Stored records:
* Start *

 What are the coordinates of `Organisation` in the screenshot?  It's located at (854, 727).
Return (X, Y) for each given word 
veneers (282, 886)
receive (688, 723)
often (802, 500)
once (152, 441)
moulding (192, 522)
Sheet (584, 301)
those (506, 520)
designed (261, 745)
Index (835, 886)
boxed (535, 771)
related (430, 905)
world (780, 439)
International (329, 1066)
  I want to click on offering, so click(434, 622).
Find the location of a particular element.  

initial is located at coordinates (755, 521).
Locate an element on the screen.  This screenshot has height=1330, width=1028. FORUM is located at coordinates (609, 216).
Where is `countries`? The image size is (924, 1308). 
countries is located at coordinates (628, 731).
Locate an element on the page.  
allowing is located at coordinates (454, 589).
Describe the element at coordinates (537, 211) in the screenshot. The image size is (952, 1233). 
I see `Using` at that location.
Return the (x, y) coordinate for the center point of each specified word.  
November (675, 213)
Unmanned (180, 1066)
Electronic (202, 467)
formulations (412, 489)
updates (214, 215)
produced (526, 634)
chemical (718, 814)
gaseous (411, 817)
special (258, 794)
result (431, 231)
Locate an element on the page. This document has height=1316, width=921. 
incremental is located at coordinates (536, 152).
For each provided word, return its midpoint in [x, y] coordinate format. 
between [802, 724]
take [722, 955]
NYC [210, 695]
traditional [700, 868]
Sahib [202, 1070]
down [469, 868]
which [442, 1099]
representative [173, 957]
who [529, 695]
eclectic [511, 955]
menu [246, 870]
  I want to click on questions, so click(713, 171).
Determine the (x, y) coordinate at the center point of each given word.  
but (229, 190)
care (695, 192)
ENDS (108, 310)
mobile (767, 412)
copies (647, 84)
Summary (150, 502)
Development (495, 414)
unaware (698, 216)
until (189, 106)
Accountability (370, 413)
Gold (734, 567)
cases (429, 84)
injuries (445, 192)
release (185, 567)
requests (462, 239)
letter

* End *

Written request: Copy every row above word for word, keeping each line as it appears.

Task response:
 What are the coordinates of `Organisation` in the screenshot?  It's located at (854, 727).
Return (X, Y) for each given word 
veneers (282, 886)
receive (688, 723)
often (802, 500)
once (152, 441)
moulding (192, 522)
Sheet (584, 301)
those (506, 520)
designed (261, 745)
Index (835, 886)
boxed (535, 771)
related (430, 905)
world (780, 439)
International (329, 1066)
  I want to click on offering, so click(434, 622).
Find the location of a particular element.  

initial is located at coordinates (755, 521).
Locate an element on the screen.  This screenshot has height=1330, width=1028. FORUM is located at coordinates (609, 216).
Where is `countries`? The image size is (924, 1308). 
countries is located at coordinates (628, 731).
Locate an element on the page.  
allowing is located at coordinates (454, 589).
Describe the element at coordinates (537, 211) in the screenshot. The image size is (952, 1233). 
I see `Using` at that location.
Return the (x, y) coordinate for the center point of each specified word.  
November (675, 213)
Unmanned (180, 1066)
Electronic (202, 467)
formulations (412, 489)
updates (214, 215)
produced (526, 634)
chemical (718, 814)
gaseous (411, 817)
special (258, 794)
result (431, 231)
Locate an element on the page. This document has height=1316, width=921. 
incremental is located at coordinates (536, 152).
For each provided word, return its midpoint in [x, y] coordinate format. 
between [802, 724]
take [722, 955]
NYC [210, 695]
traditional [700, 868]
Sahib [202, 1070]
down [469, 868]
which [442, 1099]
representative [173, 957]
who [529, 695]
eclectic [511, 955]
menu [246, 870]
  I want to click on questions, so click(713, 171).
Determine the (x, y) coordinate at the center point of each given word.  
but (229, 190)
care (695, 192)
ENDS (108, 310)
mobile (767, 412)
copies (647, 84)
Summary (150, 502)
Development (495, 414)
unaware (698, 216)
until (189, 106)
Accountability (370, 413)
Gold (734, 567)
cases (429, 84)
injuries (445, 192)
release (185, 567)
requests (462, 239)
letter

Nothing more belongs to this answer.